Tekbir, Allah’ın büyüklüğü ifade etmek için kullanılan 'Allahu ekber' sözüdür. Ezan, kamet, namaz, bayram hutbesi, kurban gibi birçok dini ibadette yer alır.

Ayrıca Menemen’de Kubilay’ın başı kör testere ile kesilirken, Madımak’ta 33 can ateşe verilip yakılırken, İki asker Suriye’de İŞİD tarafından diri diri yakılırken, yine Suriye’de kafalar kesilirken… de kullanıldığını biliyoruz. Çorum katliamında, Maraş katliamında da…

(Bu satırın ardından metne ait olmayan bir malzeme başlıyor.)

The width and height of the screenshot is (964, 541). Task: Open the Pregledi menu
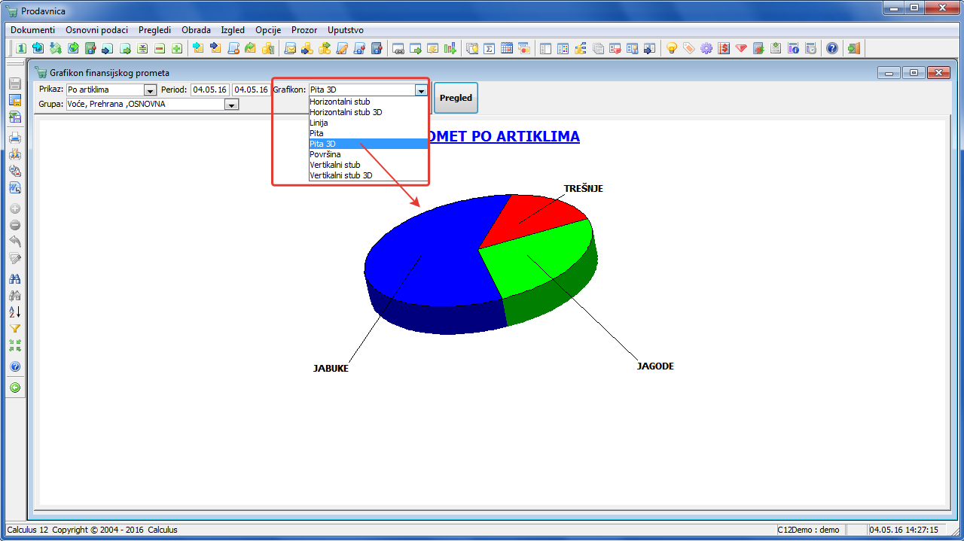pyautogui.click(x=155, y=30)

Şimdi depremle birlikte yeni bir kullanım alanına daha kavuştu. Enkaz altından canlı çıkarıldığında da kullanılıyor.

Bu son kullanım alanı bir tartışmayı da beraberinde getirdi. Durumu yadırgayanlar “tekbir hazımsızlığı” ile itham edildi.

Biri “Bu ülkede son Müslüman kalana dek Allahu ekber’den rahatsız olanlarla sonuna kadar kavga edeceğiz.” dedi.

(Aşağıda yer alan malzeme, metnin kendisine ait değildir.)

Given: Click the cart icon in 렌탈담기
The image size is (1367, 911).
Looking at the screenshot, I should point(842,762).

Bir başkası “Allahu ekber.!! Tekbir Düşmanlarına İnat” deyip video yayınladı.

AKP Sözcüsü Ömer Çelik: “O enkazdan her canlıyı kurtardığımızda ‘Allah’u ekber’ demeye devam edeceğiz.” dedi.

***
Hilal Kaplan: “Günlerce aç susuz karanlıkta bir bebek, yerin kaç kat altından, moloz yığınları içinden çıkarılıyor ve üzerinde toz zerresi bile yok! Sanki uykusundan kaldırılmış gibi huzurlu. “Allahu ekber” demeyelim de ne diyelim?” diye sordu.

Sormuş diye söylüyorum: “Şükürler olsun yarabbi, elhamdülillah.” olabilir mi?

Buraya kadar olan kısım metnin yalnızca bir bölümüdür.